= Direction A =
Translate this sentence from the passage on jewelry lathe tools into Spanish: "The chuck holds the turning piece in place."

Jewellers use chucks to turn tiny parts for extremely delicate pieces. Chucks come in many sizes depending on the size of the lathe used for certain watches and clocks. The chuck holds the turning piece in place. A three-jaw chuck centres the turning, while a four-jaw chuck allows for off-centre turning that can be adjusted with a chuck key. A basic model three-jaw chuck generally costs between £65 and £130.
Small handheld cutting tools called gravers are used in conjunction with a lathe for setting stones and applying embellishments to jewellery pieces. A set of three basic gravers can be purchased for about £42. Jewellers generally work with four types of gravers, including the point, round knife, flat bottom and linear varieties. Gravers' handles are usually wooden spheres designed for comfort and ease of grip while working with small parts.
Jewellers use roughing tools to give a piece its initial shape. Roughing tools make the deepest cuts and come in a variety of shapes depending on the piece of jewellery being cut. Basic roughing tool shapes include square, straight, angled or skewed. A single roughing tool can range anywhere from £52 to £97.
Finishing tools are used with the lathe to make lighter cuts on pieces that have already been roughed. Finishing tools are slightly curved at the end and give pieces their final shape. Finishing tools come in many varieties for jewellery work; however, high-precision tools offer accuracy as well as reliability. An investment of £65 to £130 will ensure a set of finishing tools that won’t set back the hard work of shaping a piece to its finished form.

= Direction B =
Copy the lines of the records from the line containing "1400x840 pixels. How" through the end of the records, including both ends, and leave the pictures out.

= Task input =
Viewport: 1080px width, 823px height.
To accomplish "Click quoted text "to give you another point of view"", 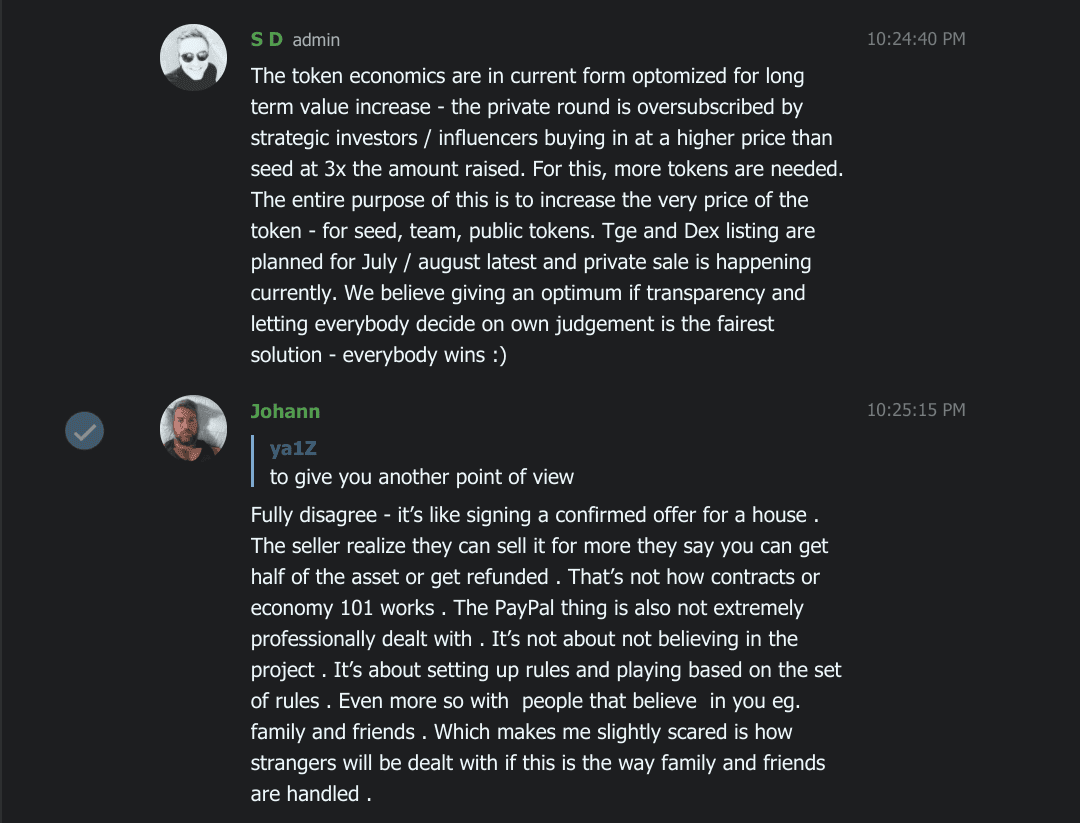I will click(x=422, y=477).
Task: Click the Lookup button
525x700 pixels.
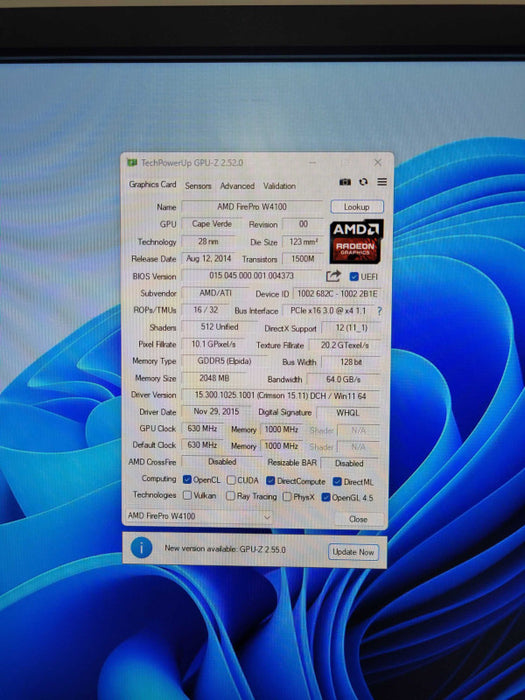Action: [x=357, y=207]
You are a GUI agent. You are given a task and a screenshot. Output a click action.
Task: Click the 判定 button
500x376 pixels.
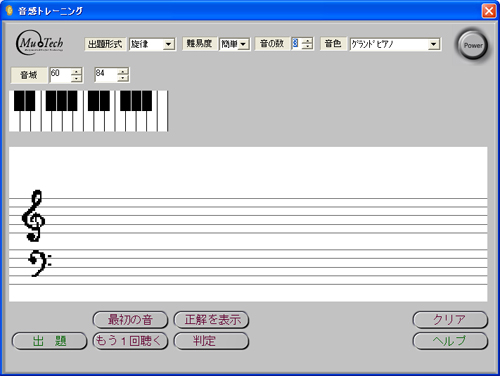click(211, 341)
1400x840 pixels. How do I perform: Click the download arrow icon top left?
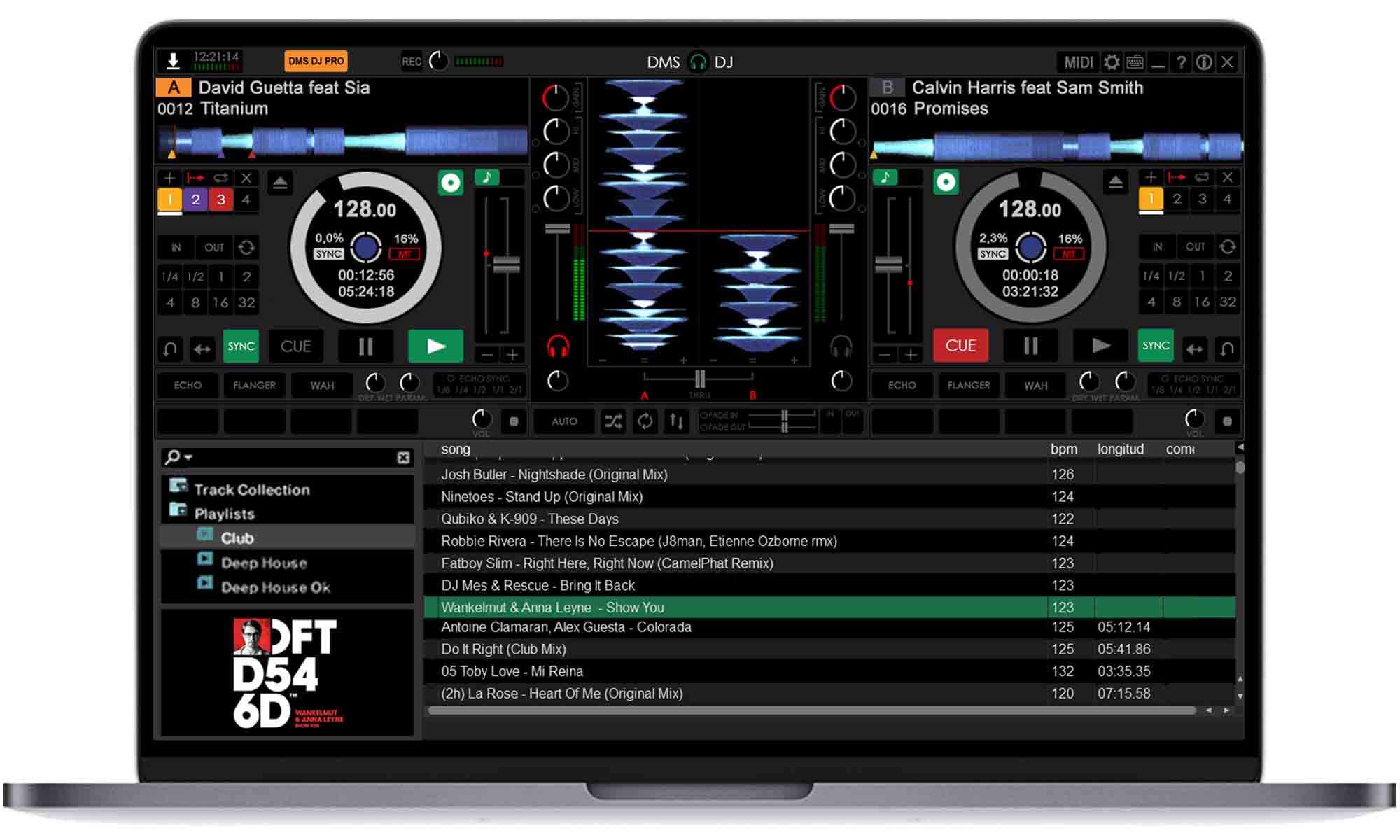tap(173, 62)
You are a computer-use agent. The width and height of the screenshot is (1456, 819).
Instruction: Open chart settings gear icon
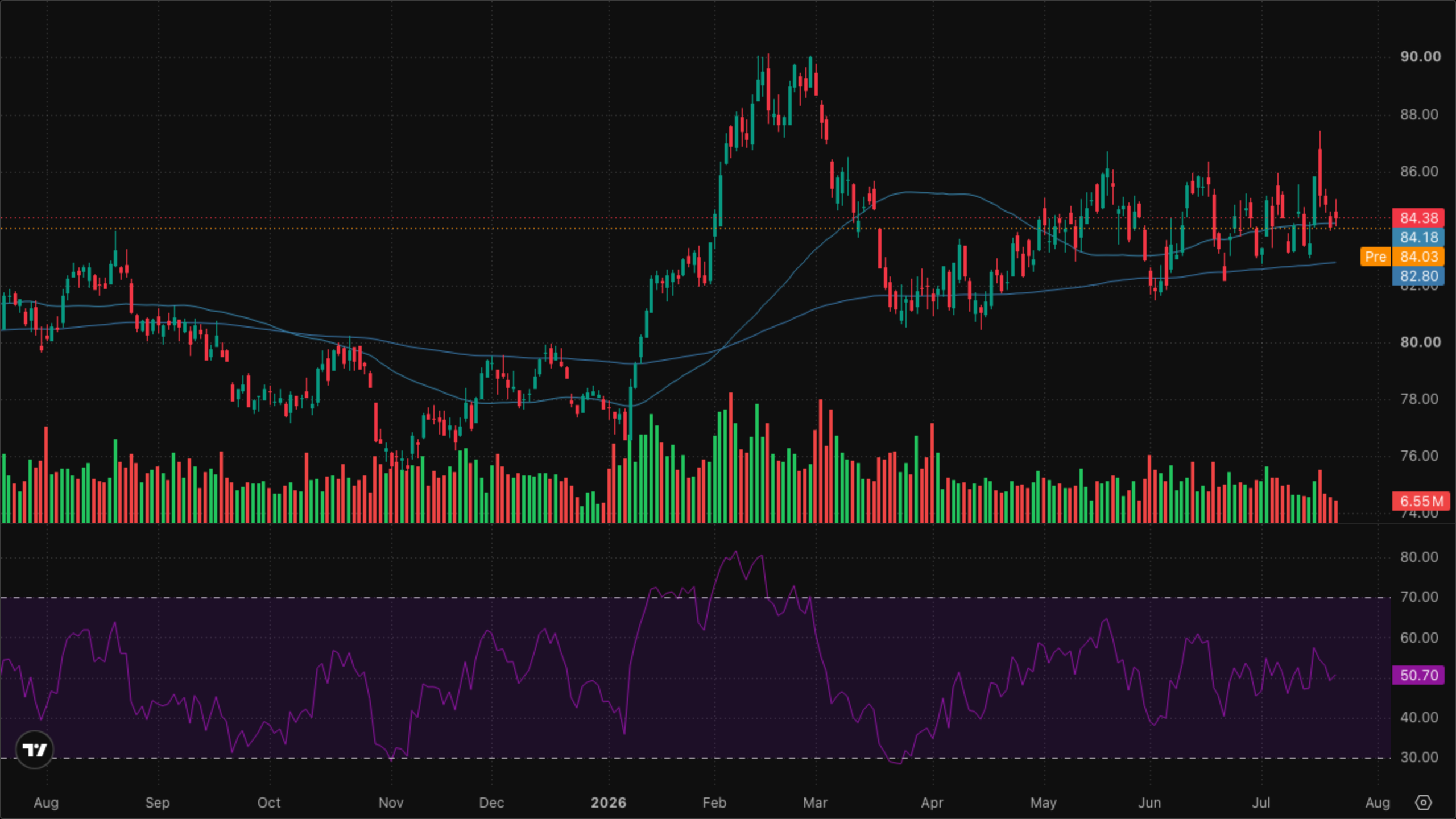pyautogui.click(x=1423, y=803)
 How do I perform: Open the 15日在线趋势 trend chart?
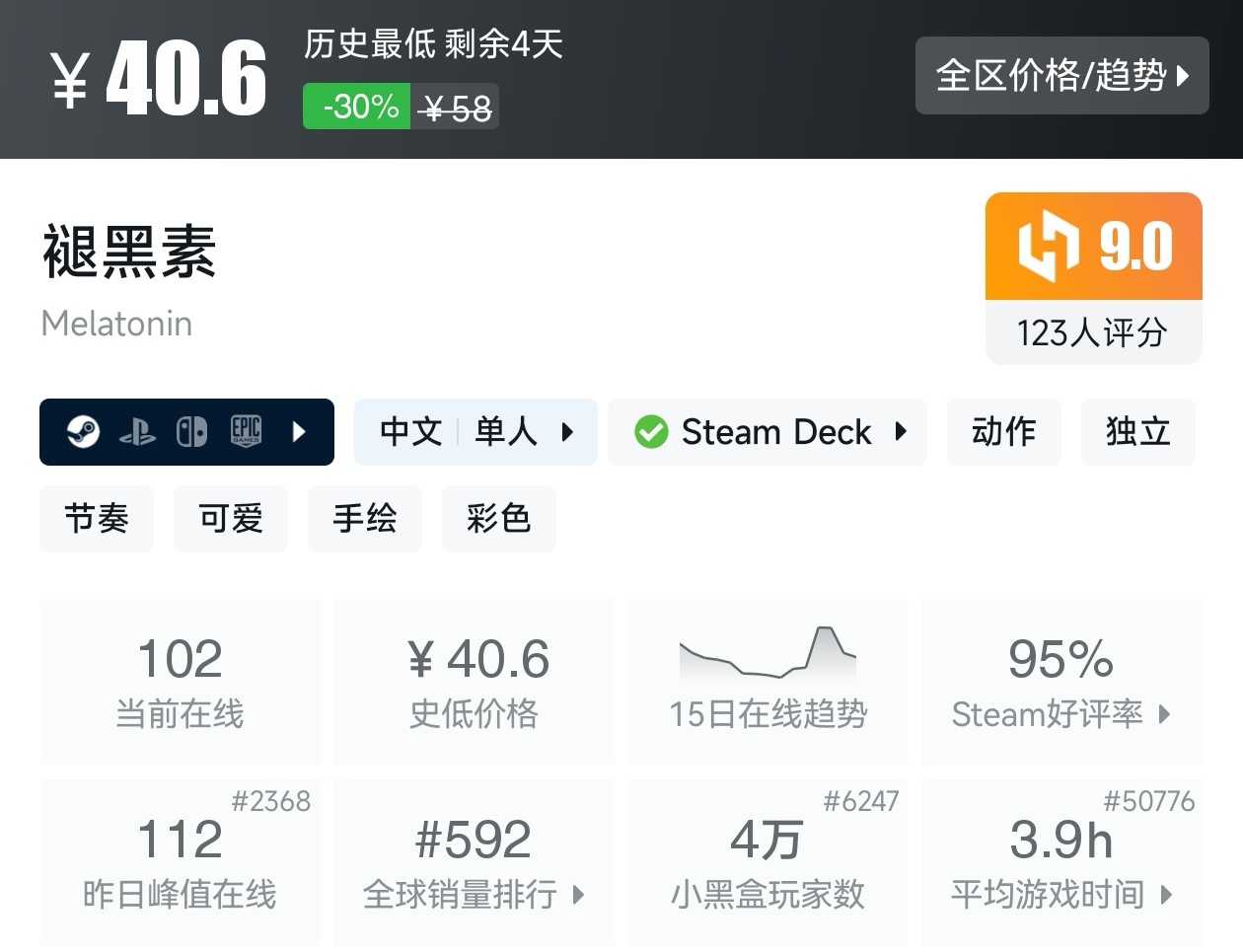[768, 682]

= Exercise solution A =
El plato sujeta en su sitio la pieza que se tornea.

= Exercise solution B =
1400x840 pixels. How do I perform: Click the download arrow icon top left?
tap(173, 62)
You are a computer-use agent. The width and height of the screenshot is (1456, 819).
Instruction: Open chart settings gear icon
pyautogui.click(x=1423, y=803)
 How do I perform: Open the 15日在线趋势 trend chart?
[768, 682]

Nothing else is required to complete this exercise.